WHAT THIS EXERCISE ASKS –
a - In the crude oil market update, how long is the transition period in the softened EU price cap proposals?
b - Carry on writing the crude oil market update from the end of its last sentence.

Crude holding steady as the market balances economic concerns and the impact of rising covid restrictions in China on oil demand against Russian supply uncertainty. Yesterday crude initially rallied as OPEC members confirmed commitment to production targets and was supported by a weaker US dollar. Late in the day details of the draft EU oil price cap plan emerged suggesting a softening of proposals bringing prices back down.

    • Brent JAN 23 up 0.4% at 88.68$/bbl
    • WTI JAN 23 up 0.3% at 81.23$/bbl
    • Gasoil DEC 22 down -0.3% at 940$/mt
    • WTI-Brent down -0.12$/bbl at -7.45$/bbl
  • EU proposals softened the oil price cap plan with the inclusion of a 45 day transition period and easing of shipping provisions. The transition period would apply to oil loaded before Dec 5 but unloaded by Jan19. EU are due to discuss the proposals and price level at a meeting today with a G7 and EU announcement potentially later today if the members agree.

EXCERPTED DATA –
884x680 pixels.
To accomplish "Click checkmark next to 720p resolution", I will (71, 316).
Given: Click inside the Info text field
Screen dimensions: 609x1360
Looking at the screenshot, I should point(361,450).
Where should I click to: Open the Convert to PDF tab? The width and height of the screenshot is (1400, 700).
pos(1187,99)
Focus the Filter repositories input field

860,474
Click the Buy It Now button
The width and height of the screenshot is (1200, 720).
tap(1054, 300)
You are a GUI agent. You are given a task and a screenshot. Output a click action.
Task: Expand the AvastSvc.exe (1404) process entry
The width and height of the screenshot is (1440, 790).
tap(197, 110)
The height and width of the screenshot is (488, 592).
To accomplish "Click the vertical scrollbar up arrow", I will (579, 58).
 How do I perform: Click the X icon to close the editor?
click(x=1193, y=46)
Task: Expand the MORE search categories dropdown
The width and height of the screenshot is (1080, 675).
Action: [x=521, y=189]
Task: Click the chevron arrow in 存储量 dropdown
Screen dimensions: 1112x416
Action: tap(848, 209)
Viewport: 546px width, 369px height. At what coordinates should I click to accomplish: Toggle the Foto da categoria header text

RESULTS IN ORDER –
a - 45 days.

b -
    • Brent JAN 23-FEB 23 up 0.07$/bbl at 0.73$/bbl
    • Brent JUN 23-DEC 23 up 0.1$/bbl at 3.43$/bbl
  • Time spreads remain unchanged today after the prompt gained ground yesterday on the Russian supply concerns and with no changes currently expected in OPEC output.
  • Diesel and gasoline crack spreads are edging lower with demand concerns limiting upside moves due to low stocks and tight supplies.